The matter of privatization of Indian defence sector grabbed the attention of Indian media after PM Narendra Modi’s government came into power in 2014. After coming into power, this government first opened country’s defence sector to 49% foreign direct investment (FDI) in 2014 then to 74% in 2020 and 100% under the ‘approval route’, which was seen as a big step towards the privatization of the sector.
It was hoped that the decision will result in more access to modern foreign technologies. But the critics have criticized this measure of privatization by raising the issues related to unemployment, job loss and defence secrecy, which were likely to emerge from it. They argued that private companies will always be guided by profit motives due to which in the next few years, thousands of people working in defence manufacturing and production sector are going to lose their jobs and national security will also be compromised.
With these issues in the agenda, nearly four lakh defence civilian employees resolved to launch an indefinite strike between January 23 and 25, 2019, against the speedy privatization of the defence sector. The decision has been jointly announced by three major defence unions, namely, the All India Defence Employees Federation (AIDEF), Indian National Defence Workers Federation (INDWF), and the Bharatiya Pratiraksha Mazdoor Sangh (BPMS).
Again in June 2020, around 4 lakh defence civilian employees across the country showed interest in going on an indefinite strike from July to protest the corporatization of the Ordnance Factories Board (OFB) and the raising in the FDI limit in the defence manufacturing sector from 49% to 74%.
From the time of independence till the early 21st century, strengthening the country’s defence manufacturing and production capabilities was never a point of focus of any of the governments. Instead of building their own capabilities, leaders were more focused on buying weapons, technologies and machinery from foreign countries, which later on made Indian armed forces completely depended on foreign partners in the time of war.
Again in 1991, manufacturing sector hit another setback when India opened its economy and exposed the infant Indian companies to the global competition and eventually it killed whatever private manufacturing companies were there. Thus, India never really had a dedicated defence manufacturing sector or private companies that can produce quality defence products for the country and so India never really got a chance to become a major manufacturing hub but had depended on others for major engineering and defence products.
India’s Red Tape bureaucracy cannot be ignored in this case as the bureaucrats were mainly authorized to carry out these tasks which they are often found to delay. Be it the Bofors scam, Jeep scandal or the Rafale deal, there has always been something that comes up hindering the growth and development of the deals.
The best example here to give is that of HAL Tejas, the concept which started in the 1980s to replace the MiG-21s took 36 years to get inducted into the 45th Squadron of Indian Air force in 2016. That’s 36 years of loot, distortions, postponements and changes in the bureaucracy. In the case of private manufacturing, if companies like TATA, L&T and Reliance Defence Ltd. manufacture for the country’s armed forces, it is sure that it will not take 36 years from the start to the induction of an aircraft.
Privatization of the defence sector was the need of the hour for the country as public sector industries were not delivering quality products up to the requirements of our armed forces.

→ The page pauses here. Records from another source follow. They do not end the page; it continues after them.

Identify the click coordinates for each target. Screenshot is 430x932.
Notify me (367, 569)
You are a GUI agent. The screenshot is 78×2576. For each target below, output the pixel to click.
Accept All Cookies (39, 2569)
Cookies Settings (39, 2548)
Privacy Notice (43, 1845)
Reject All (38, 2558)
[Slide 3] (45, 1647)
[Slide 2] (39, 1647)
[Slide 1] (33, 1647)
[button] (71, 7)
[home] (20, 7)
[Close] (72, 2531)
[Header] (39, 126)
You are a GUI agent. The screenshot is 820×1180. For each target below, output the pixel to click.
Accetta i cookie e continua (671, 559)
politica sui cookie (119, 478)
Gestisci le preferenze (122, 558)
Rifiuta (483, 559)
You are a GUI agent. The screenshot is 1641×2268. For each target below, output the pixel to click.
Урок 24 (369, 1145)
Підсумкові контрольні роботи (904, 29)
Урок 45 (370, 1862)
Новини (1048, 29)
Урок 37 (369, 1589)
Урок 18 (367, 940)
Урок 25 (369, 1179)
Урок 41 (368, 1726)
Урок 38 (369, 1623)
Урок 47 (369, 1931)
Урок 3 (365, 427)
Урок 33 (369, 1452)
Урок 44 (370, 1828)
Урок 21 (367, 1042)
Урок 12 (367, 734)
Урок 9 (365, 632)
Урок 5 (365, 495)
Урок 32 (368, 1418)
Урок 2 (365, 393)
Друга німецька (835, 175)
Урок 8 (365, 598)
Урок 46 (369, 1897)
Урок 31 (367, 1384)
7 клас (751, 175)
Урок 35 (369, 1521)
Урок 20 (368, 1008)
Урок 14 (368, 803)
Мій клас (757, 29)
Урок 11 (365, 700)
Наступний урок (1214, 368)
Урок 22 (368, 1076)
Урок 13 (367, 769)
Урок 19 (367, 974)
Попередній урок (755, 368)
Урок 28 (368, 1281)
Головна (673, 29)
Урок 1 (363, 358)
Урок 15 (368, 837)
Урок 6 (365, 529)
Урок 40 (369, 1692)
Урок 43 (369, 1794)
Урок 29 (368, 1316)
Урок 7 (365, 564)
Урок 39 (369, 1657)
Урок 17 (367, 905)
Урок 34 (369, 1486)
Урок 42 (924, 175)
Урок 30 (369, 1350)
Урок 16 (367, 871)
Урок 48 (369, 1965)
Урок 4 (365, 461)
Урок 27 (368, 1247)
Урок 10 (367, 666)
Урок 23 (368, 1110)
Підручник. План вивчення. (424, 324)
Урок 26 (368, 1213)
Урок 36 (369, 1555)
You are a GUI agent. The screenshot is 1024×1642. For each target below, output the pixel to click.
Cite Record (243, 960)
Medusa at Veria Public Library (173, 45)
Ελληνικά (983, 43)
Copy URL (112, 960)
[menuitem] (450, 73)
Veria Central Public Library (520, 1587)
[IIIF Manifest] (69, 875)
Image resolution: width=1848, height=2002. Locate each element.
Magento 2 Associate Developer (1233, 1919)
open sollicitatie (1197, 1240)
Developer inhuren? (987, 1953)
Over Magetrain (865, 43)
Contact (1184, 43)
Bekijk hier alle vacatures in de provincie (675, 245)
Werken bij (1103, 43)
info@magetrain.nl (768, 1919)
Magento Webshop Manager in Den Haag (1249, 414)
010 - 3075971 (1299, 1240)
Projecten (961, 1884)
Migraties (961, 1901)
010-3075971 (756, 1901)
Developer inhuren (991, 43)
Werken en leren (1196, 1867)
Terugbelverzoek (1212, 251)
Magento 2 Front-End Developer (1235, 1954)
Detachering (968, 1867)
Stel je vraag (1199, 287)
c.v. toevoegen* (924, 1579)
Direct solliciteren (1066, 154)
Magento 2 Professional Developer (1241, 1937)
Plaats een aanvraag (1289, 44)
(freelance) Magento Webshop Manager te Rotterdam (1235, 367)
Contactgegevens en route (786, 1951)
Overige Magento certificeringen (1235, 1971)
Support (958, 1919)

Armed forces have witnessed faulty ammunition causing damage to the artillery guns, air defence guns and even the tanks used by the Indian army.
Moreover, the army’s primary assault rifle i.e. INSAS manufactured by OFB faced serious criticism from time to time for having problems like jamming and barrel blast. The country’s manufacturing sector has been known for delivering sub-standard weapons and ammunitions and this happens mainly due to the lack of competition in the respective field. The best example of this is the Bhabha Atomic Research Centre (BARC) employing over 14,000 employees and tasked to develop India’s nuclear ambitions.
But instead, as said by a BARC employee, everyone does their own personal work. The workshop which is capable of doing wonders now fails to even initiate research. Their jobs are secured, even if their performances degrade; they are only thrown to a lower department where they continue to suck the same salary. In some of the public sector units, there is the problem of surplus manpower which is creating drainage of resources unnecessarily leading to an increase in the unit cost of production. Political considerations have also contributed towards the overstaffing of unskilled workers in these units.
But the introduction of private companies in the defence sector is likely to solve many of these problems as it will create a competition among the various companies in order to grab the defence deals.
These are a few examples of what good will be caused by privatization in the defence manufacturing sector. For our armed forces, the performance and the quality of the delivered products matter a lot. Privatization in the defence sector is a dangerous but good step that will always keep the defence civil employees and the companies under the hanging sword of quality check. Thus, the focus of the companies will always be on delivering sophisticated technologies and products of quality in a time-bound manner, as otherwise they can easily be replaced by others.